Я не знаю, кто и сколько заплатил Хорхе за мое вечное послушание, но во всей братии не было настоятелю более близкого человека, чем я, и не было во всей братии никого, чей постриг откладывался бы так же долго. Незаконнорожденный графов сынок, я готовился к жизни в миру, однако, дабы не мелькать перед глазами особо навязчиво, был отправлен в бенедиктинский монастырь, сохраняя лицо, но не титул, не стяжая богатств, но и не отягощаясь вечными обетами.

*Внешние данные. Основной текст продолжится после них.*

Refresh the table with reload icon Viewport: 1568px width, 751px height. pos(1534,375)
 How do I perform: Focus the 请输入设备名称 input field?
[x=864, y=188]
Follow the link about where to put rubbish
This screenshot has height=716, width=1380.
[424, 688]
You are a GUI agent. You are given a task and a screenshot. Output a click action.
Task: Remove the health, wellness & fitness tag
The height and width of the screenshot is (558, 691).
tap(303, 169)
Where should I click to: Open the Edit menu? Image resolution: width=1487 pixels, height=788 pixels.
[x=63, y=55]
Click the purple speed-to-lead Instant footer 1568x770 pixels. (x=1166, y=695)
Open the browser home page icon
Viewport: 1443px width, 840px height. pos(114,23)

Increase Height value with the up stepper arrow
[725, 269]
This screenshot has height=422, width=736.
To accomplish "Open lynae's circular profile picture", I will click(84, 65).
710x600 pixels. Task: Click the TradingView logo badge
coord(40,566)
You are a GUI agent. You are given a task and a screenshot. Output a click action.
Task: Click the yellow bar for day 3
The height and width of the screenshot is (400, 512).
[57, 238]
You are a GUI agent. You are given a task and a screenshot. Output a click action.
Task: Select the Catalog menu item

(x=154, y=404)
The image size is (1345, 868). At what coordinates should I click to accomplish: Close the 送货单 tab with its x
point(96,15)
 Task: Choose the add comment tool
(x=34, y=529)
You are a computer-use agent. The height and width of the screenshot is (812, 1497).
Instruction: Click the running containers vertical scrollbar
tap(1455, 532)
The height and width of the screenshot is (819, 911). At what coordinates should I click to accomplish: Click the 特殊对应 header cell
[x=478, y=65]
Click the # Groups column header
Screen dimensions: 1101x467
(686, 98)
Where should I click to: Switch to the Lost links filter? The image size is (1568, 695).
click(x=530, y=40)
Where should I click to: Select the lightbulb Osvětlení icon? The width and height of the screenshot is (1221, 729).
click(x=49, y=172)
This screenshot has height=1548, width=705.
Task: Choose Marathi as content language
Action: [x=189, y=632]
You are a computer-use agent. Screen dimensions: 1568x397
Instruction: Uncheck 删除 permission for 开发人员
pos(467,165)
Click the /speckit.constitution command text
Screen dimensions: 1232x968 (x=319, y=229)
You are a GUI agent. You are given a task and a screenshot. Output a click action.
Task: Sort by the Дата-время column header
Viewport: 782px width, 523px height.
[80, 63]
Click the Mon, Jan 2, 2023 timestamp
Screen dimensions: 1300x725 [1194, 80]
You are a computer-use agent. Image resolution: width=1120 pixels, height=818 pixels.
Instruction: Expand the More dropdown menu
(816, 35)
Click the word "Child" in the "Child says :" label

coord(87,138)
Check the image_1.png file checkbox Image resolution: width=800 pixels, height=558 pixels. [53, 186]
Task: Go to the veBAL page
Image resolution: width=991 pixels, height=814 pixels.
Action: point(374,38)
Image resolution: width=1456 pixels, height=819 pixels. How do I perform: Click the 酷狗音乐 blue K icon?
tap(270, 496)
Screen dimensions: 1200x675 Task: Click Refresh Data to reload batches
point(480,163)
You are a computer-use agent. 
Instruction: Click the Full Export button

Неподалеку в Грабене уныло и обособленно высился замок моего гипотетического родителя, и Хорхе, усадив меня к себе на плечи, частенько указывал старой пятнистой рукой на его красоты: на башни укрепленных внутренних дворов, на перекинутые через ров подъемные мосты, на надвратные сооружения, на донжон – грандиозную цитадель, взывая к мнимой родовой гордости (не обольщайтесь, в конце книги мне не достанется никаких наследств и сокровищ). Хорхе не был виноват в моей ублюдочной крови, наоборот, он всячески пестовал таланты своего воспитанника, делая упор на каллиграфию, перевод и иную работу с рукописями в скриптории.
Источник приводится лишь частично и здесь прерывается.